Australia and New Zealand are closely monitoring tropical Cyclone Gita, which has caused flooding and wind damage in Samoa and is still building.
At a meeting with her New Zealand counterpart, Australian foreign minister Julie Bishop said both countries had been briefed on the category-two cyclone in the south-west Pacific and were ready to assist.
"We both stand ready to provide support should that be required," Ms Bishop told reporters in Auckland on Saturday.
The cyclone has caused flooding, brought trees down and caused about 200 people to seek safety in evacuation centres in Samoa.
On Saturday afternoon, UNICEF NZ tweeted: "We are monitoring the impact of Cyclone #Gita on Samoa, Niue, and Tonga, and ready to respond with emergency supplies if required."
Kiwi website WeatherWatch said weather models suggested Gita would track further southward towards the New Zealand area next weekend, or early the following week.
But it was too early to know if it would directly impact New Zealand's weather.
The cyclone would be stronger than Cyclone Fehi, which caused extensive damage on New Zealand's West Coast last weekend.
The US Joint Typhoon Warning Center says winds will increase much more in the coming days, forecasting sustained winds over 150km/h and gusts over 200km/h by mid next week.

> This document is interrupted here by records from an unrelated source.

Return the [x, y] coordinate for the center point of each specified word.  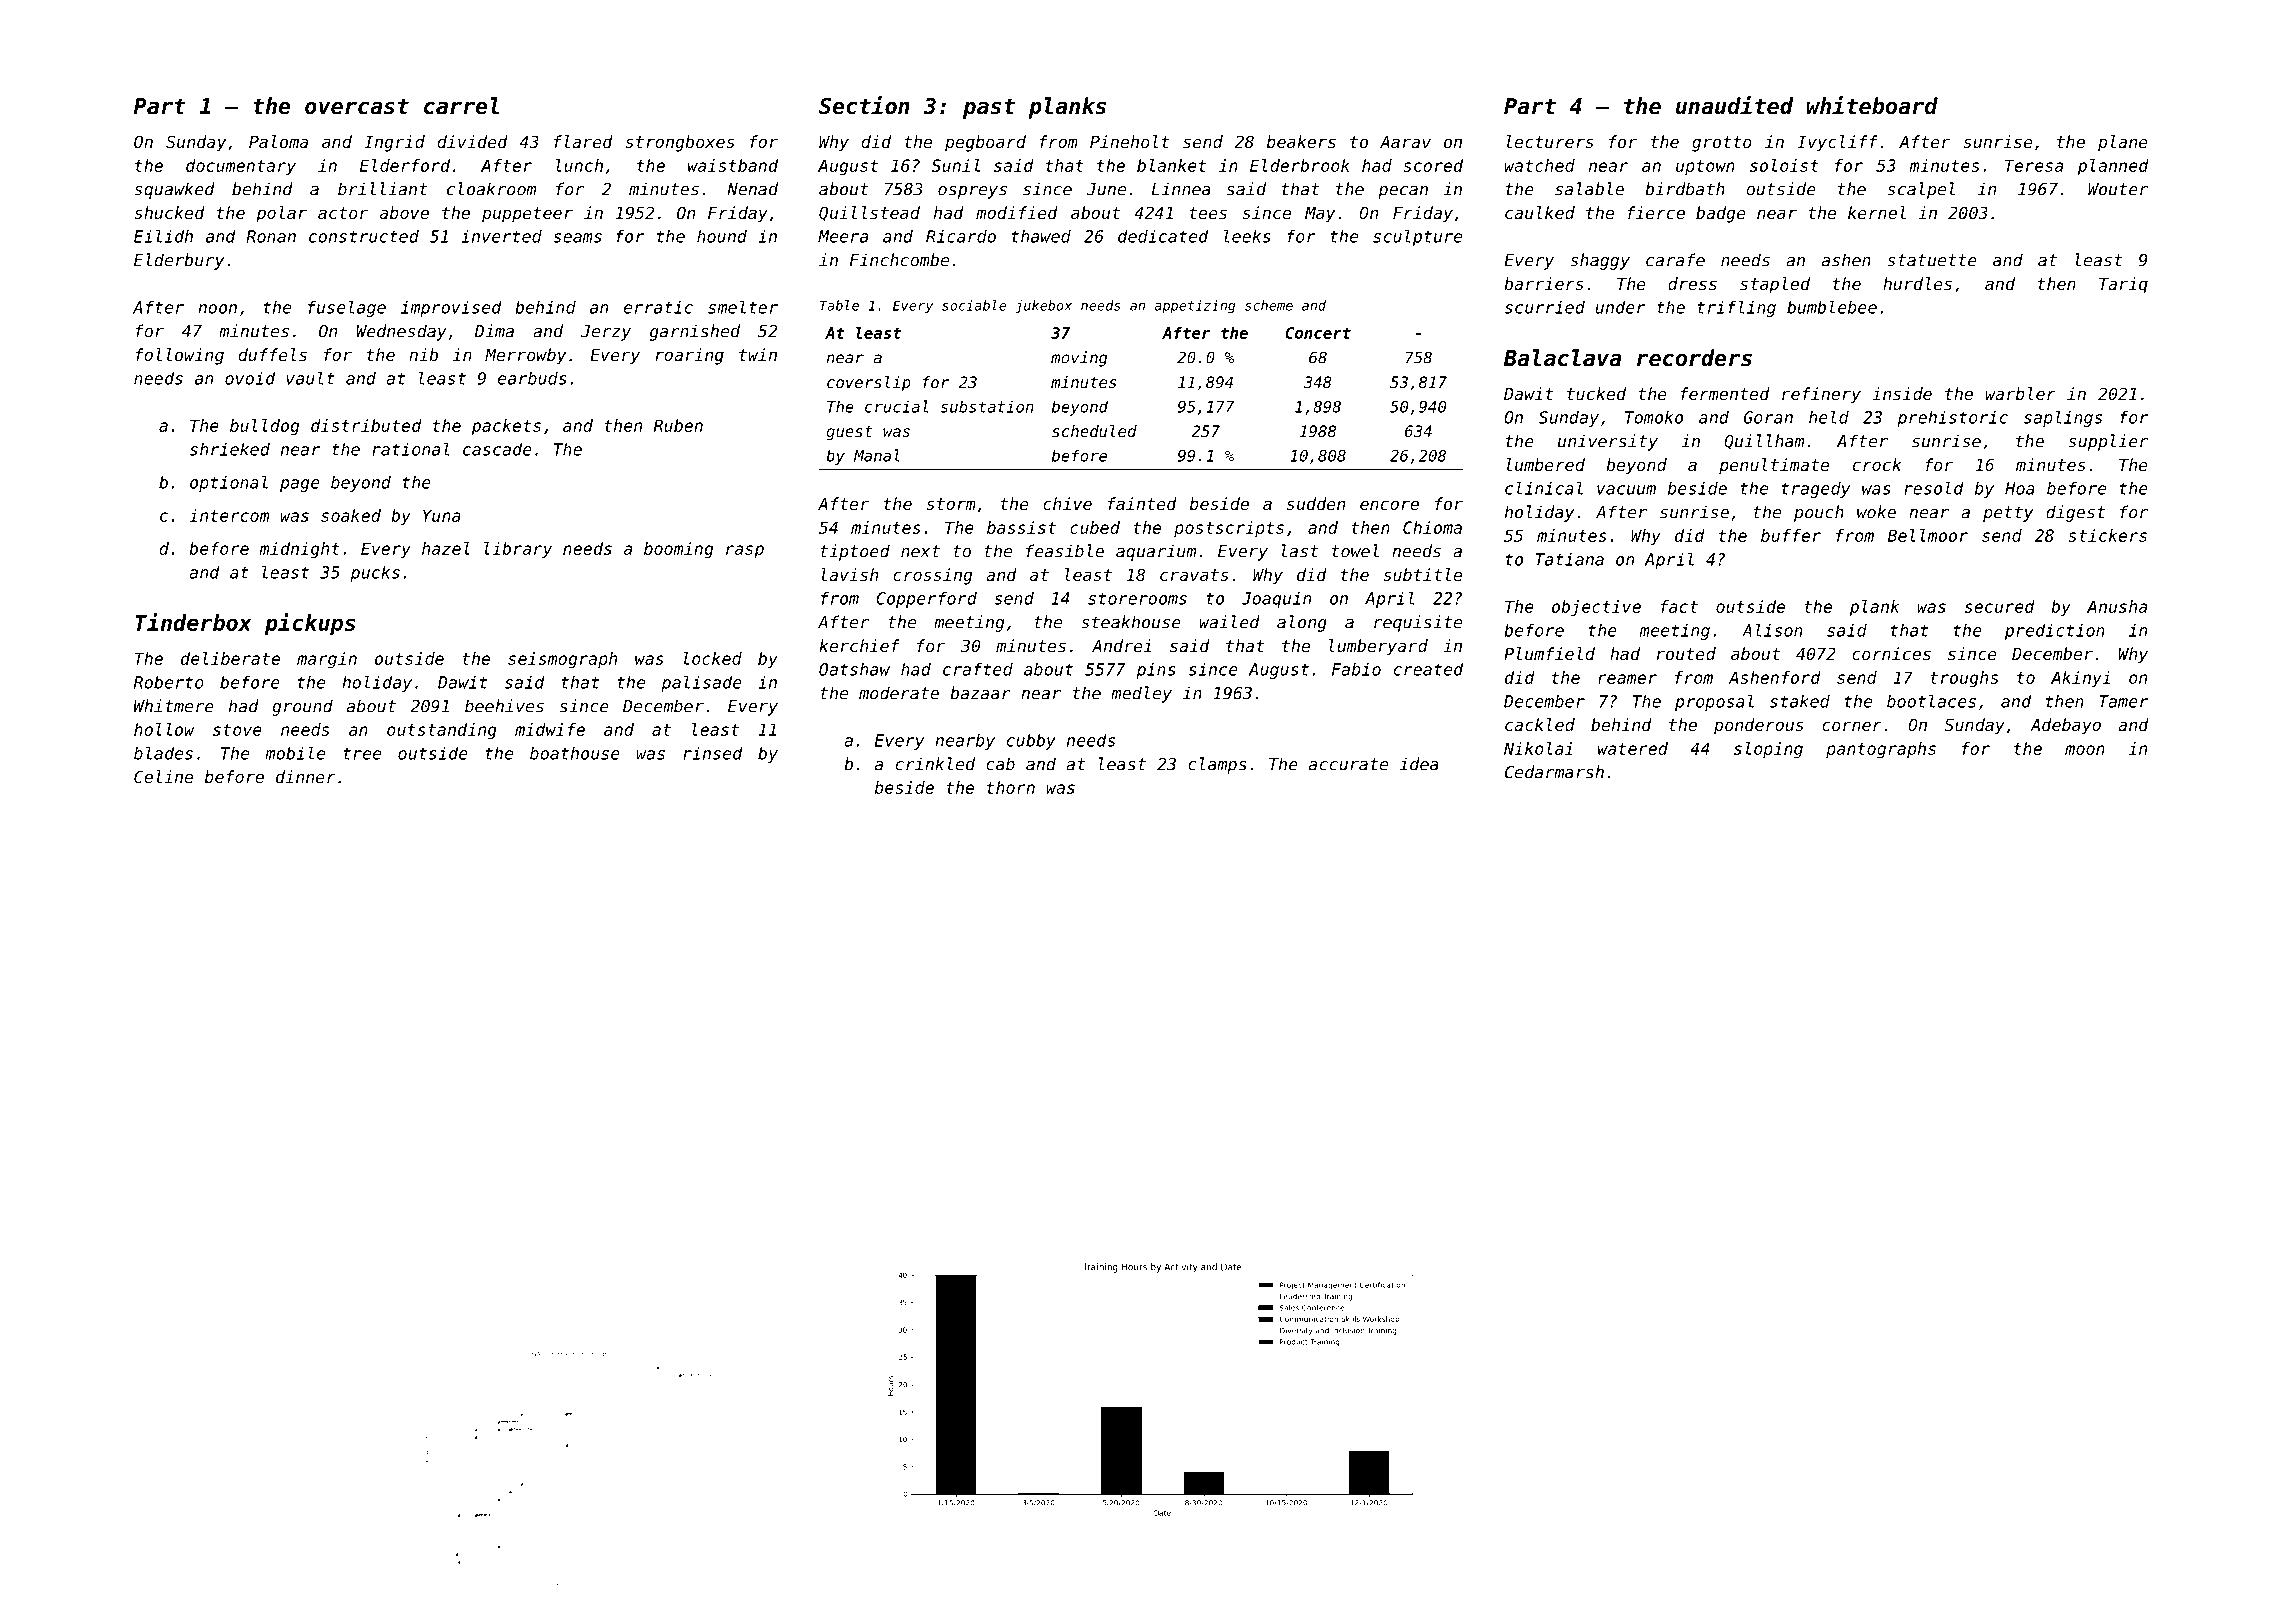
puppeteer [527, 215]
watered [1633, 748]
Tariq [2123, 285]
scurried [1545, 307]
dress [1692, 283]
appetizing [1195, 306]
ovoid [250, 378]
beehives [504, 706]
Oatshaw [854, 669]
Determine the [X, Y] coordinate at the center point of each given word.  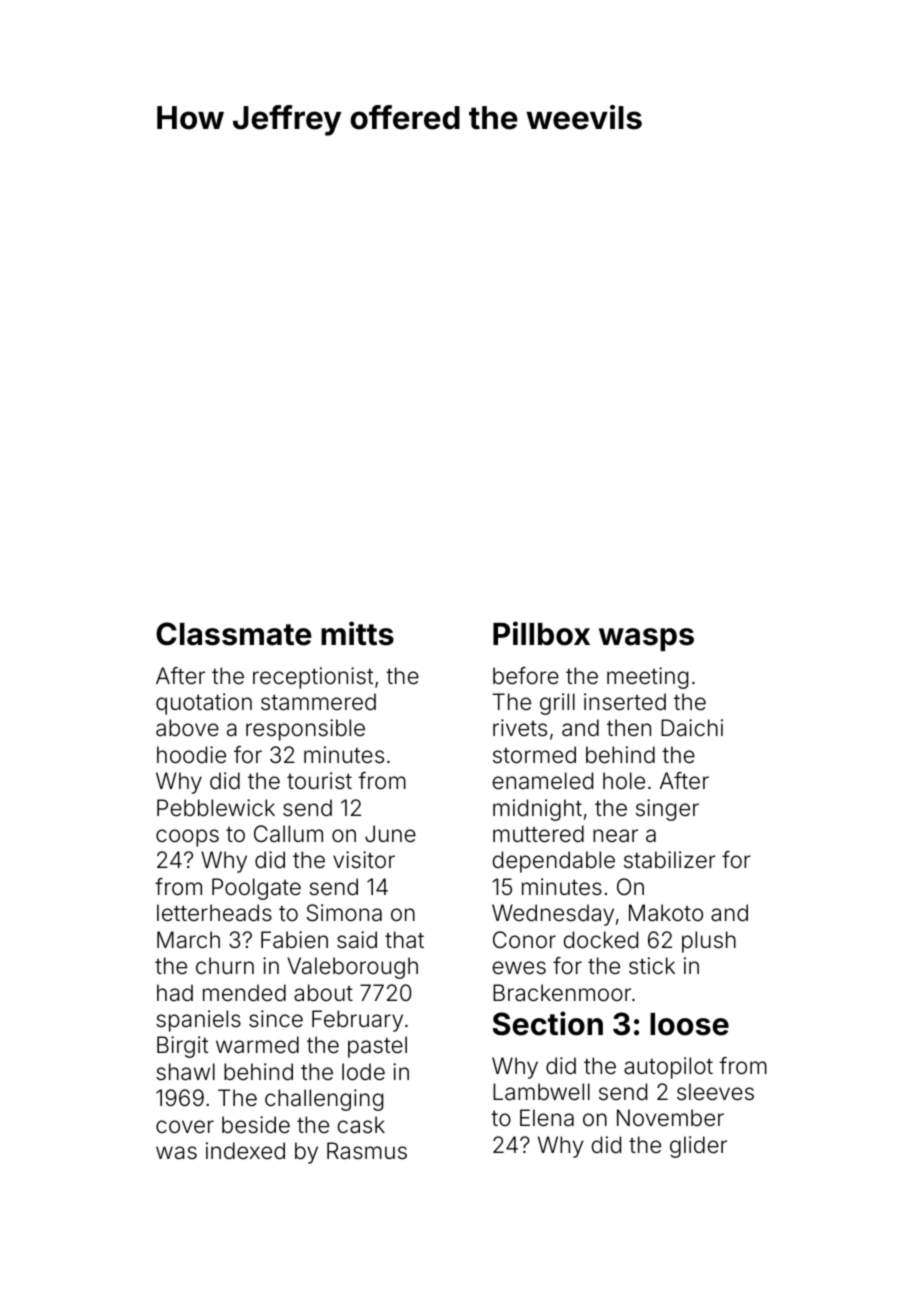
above [187, 728]
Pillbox [541, 633]
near [615, 836]
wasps [646, 639]
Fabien [294, 940]
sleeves [715, 1092]
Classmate [234, 634]
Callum [288, 834]
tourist [319, 781]
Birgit [182, 1047]
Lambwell [541, 1092]
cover [185, 1127]
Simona [344, 913]
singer [667, 810]
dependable [554, 862]
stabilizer [670, 860]
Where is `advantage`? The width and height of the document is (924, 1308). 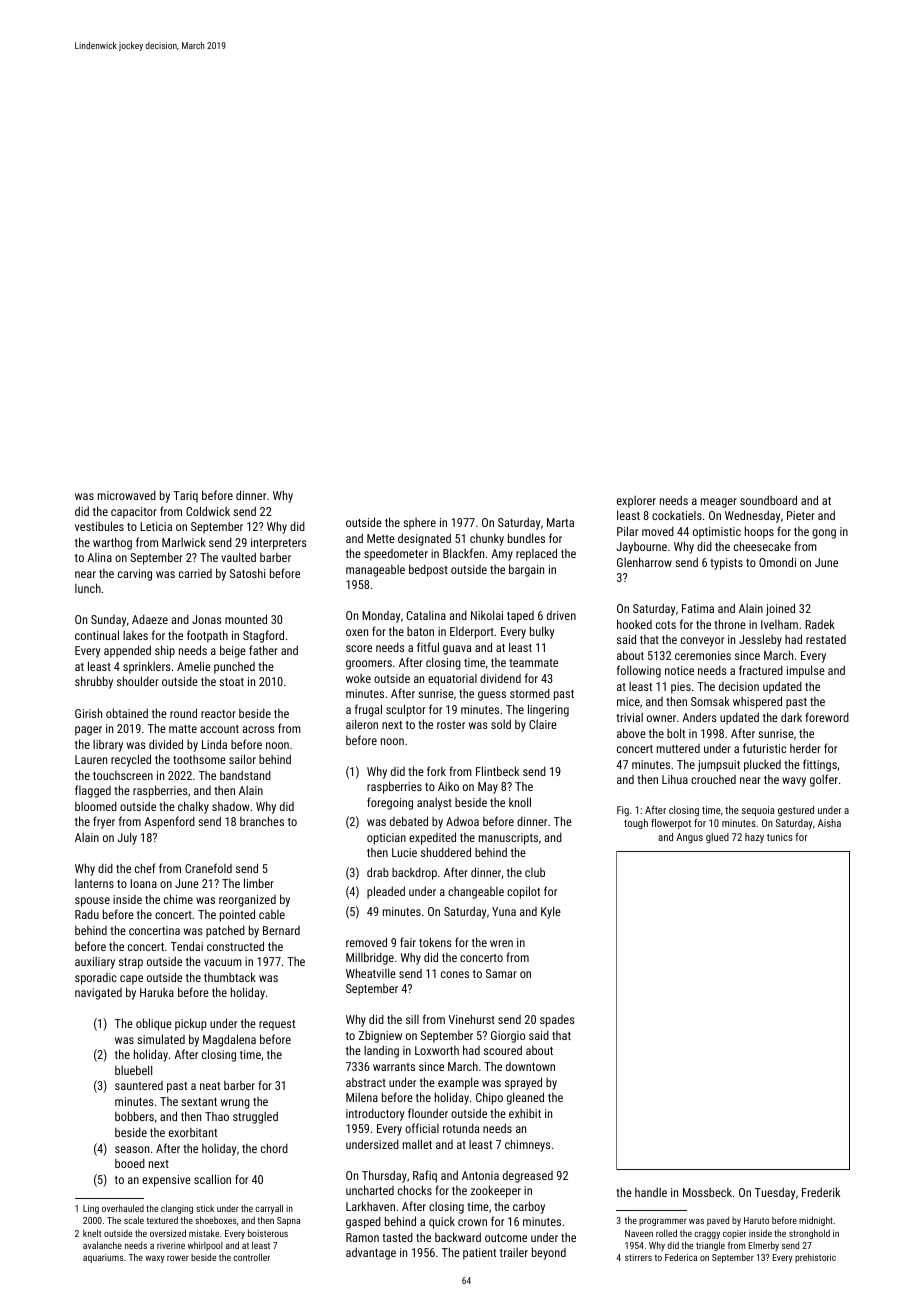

The forecast track turns clockwise before it starts moving westward next week, taking it north of New Zealand and close enough to require monitoring.
It's expected to grow into a category-three tropical storm during the westward movement.
Gita will pass near Niue on Saturday and then pass just to the south of Tonga.
Minister of Civil Defence Kris Faafoi says an adviser from New Zealand's Ministry of Civil Defence and Emergency Management has been sent to Samoa.
"The aim is to help the response effort following the heavy rain and winds of Cyclone Gita, which caused flooding and damage across Samoa.
"While we're hopeful the worst is over for Samoa, we're also concerned the cyclone is tracking towards Niue later today, and Tonga. We are sending our thoughts and prayers to all those affected in the Pacific."